The Pacific Northwest Muslim Impact Project
Mapping Global Muslim Impact City by City
Since the founding of the Center for Global Muslim Life in 2020 we have been building toward this big idea of mapping the 100 cities of global Muslim impact. In our time when we see all the problems of the nation-state, we can see clearly that impact is best measured, and power is most effectively moved through cities. We will be publishing our full list of these 100 cities later this year, but to launch something this big we have to first test it and pilot it on a much smaller scale.
This past summer we moved to Seattle which has been the fastest growing city in the United States over the last five years. Starting this Ramadan we are going to initiate our public work in Seattle for the Center for Global Muslim Life through a series of workshops, events, and publishing for the Seattle Muslim Impact project. Our goal is for this work to reach throughout the Cascadia corridor from Portland, to Seattle, and across the Canadian border in Vancouver.
At the core of this work in narrative change is changing the story our community is telling about ourselves both internally and externally to lead towards building ecosystems for power building. We are looking for partners in this work, and lead donors to put further seed funding into these projects, and we are actively working on and have submitted a set of grants for these projects. The work that is ahead of us can only be built through coalitions and movement building, it will not be enough for us to lead with only our individual organizations.
Seattle, as one of the fastest-growing cities in the United States over the last five years has experienced rapid change and the growth of Muslim communities in this region, and this growth and transformation has not been explored in depth before.
We are launching seven key projects in the region:
We are working on a national report on the state of the field of Muslim organizing and all the rapid response work being built across the US. This report will include several key case studies showing how Muslims have built power, with one of the key examples being the Muslim Coalition of Minnesota. One of the key conclusions of this report will look at how this model can be replicated in places like Seattle.
We are preparing to launch our 2024 edition of 100 Global Muslim Startups list for 2024 the week of March 1st at MAPS Seattle. As part of this edition of the Global Muslim Startups list we are featuring 20 companies from Seattle who have been named to the list over the years in a discussion around building the Muslim community's economic power.
We have been working on a workshop on the Future of Global Muslim Life, addressing the current situation we are living in and possibilities for power building.

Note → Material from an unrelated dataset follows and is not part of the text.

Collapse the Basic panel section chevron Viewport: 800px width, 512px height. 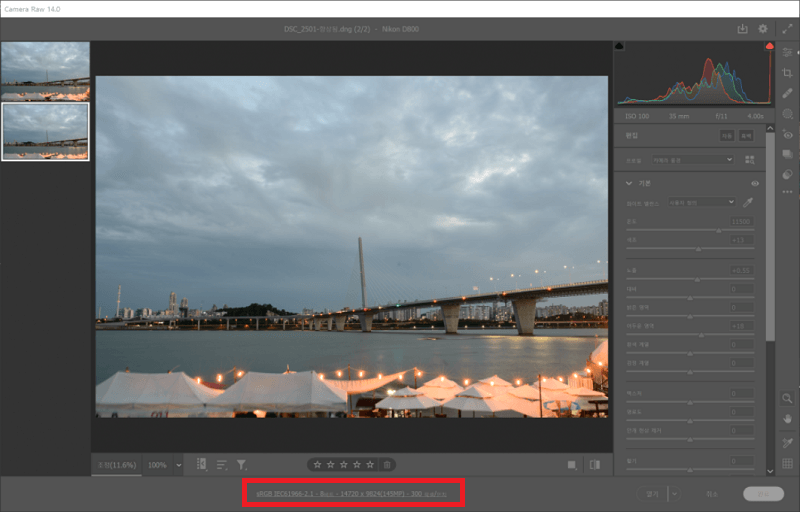click(x=628, y=184)
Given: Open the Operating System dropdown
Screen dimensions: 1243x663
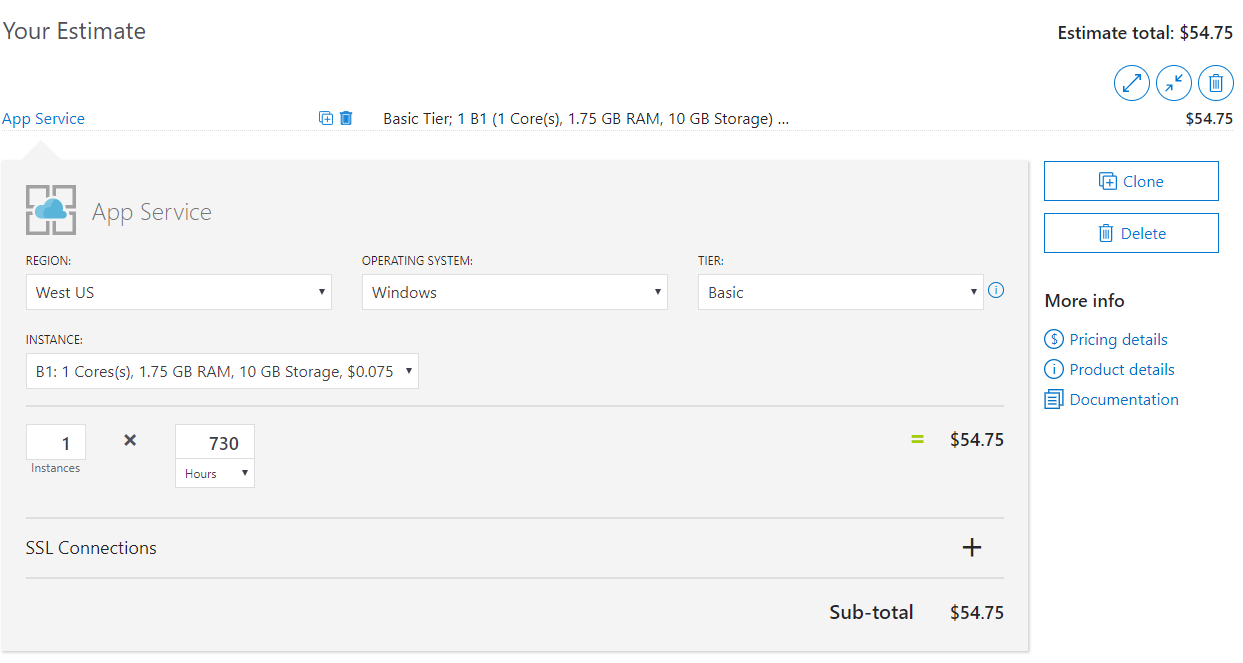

This workshop will feature the PNW Prayer rug project that we partnered with Wasat on, and I will begin conducting these workshops in Seattle in the coming months. This workshop will also include a training on public narrative in how we tell our stories in public as so many Muslims are doing right now in response to genocide in Gaza at city halls and local school district meetings.
Mapping Muslim Impact digital map launching before Ramadan. You can preview an early version of it here where we collated Masajid, Musalas, Muslim-owned businesses, Muslim wellness resources, Islamic schools and daycares. Part of this will also be looking at the key areas in the region where there is a lack of access to public prayer spaces. Prayer access here will be seen as a barometer to full belonging for Muslim communities living in these cities we are researching.
Building on more than six months of research, we are writing the Seattle Muslim Impact report examining key ways Muslims are impacting this region through politics, business, technology, as refugees, through arts and culture, spirituality, and sport. We will be writing several case studies as part of the report about opportunities for power building in Seattle as well as emergent organizations and business models unique to Seattle.
During Ramadan 2024 we will launch the early results of this research at our first Seattle Iftar at Seattle City Hall. This event will be a unique public iftar with key Muslim leaders, and leaders from throughout Seattleās political and philanthropic communities.
In the late spring and early summer we will host several youth summits in Seattle and Vancouver with the hopes of building toward a year-long cohort-based youth leadership program that we will be launching with Ahsen Youth in the summer of 2025.